:: PROBLEM DESCRIPTION ::
Print out the full material below, exact in every line, with no images included.

..............................

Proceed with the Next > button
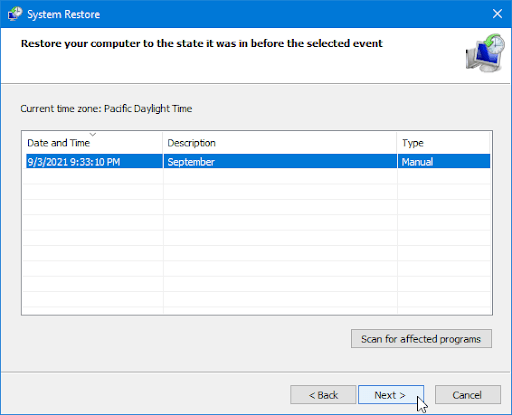[391, 395]
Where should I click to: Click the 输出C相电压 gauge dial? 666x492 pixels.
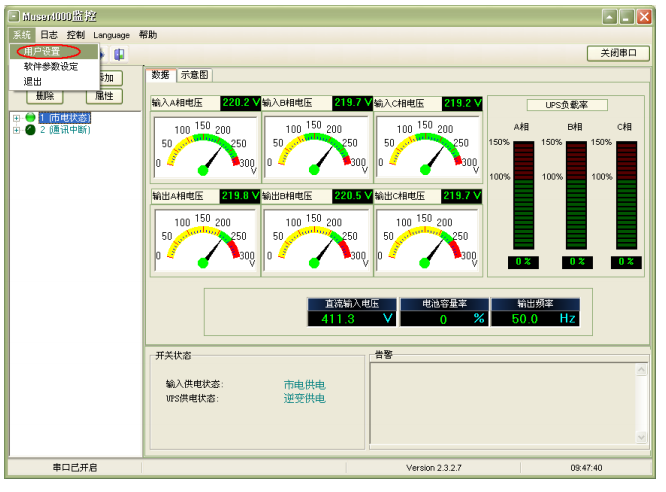[x=428, y=238]
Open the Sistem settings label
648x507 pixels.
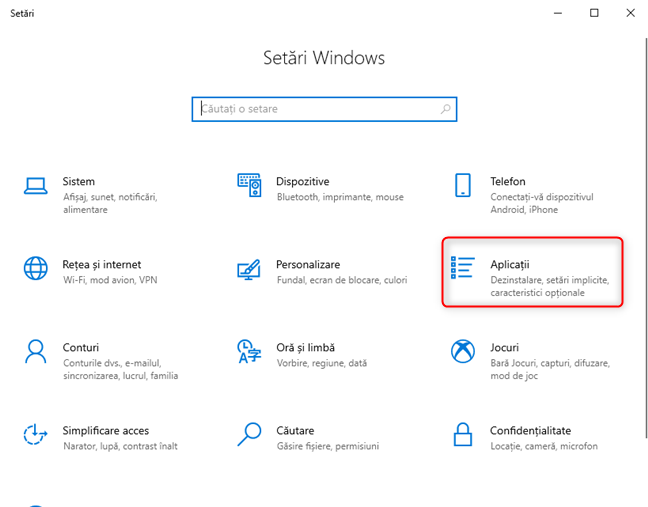79,182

..............................

:: SOLUTION FOR THIS TASK ::
Proceed with the Next > button
[391, 395]
Where should I click to: Click the 输出C相电压 gauge dial? 666x492 pixels.
[x=428, y=238]
Open the Sistem settings label
648x507 pixels.
79,182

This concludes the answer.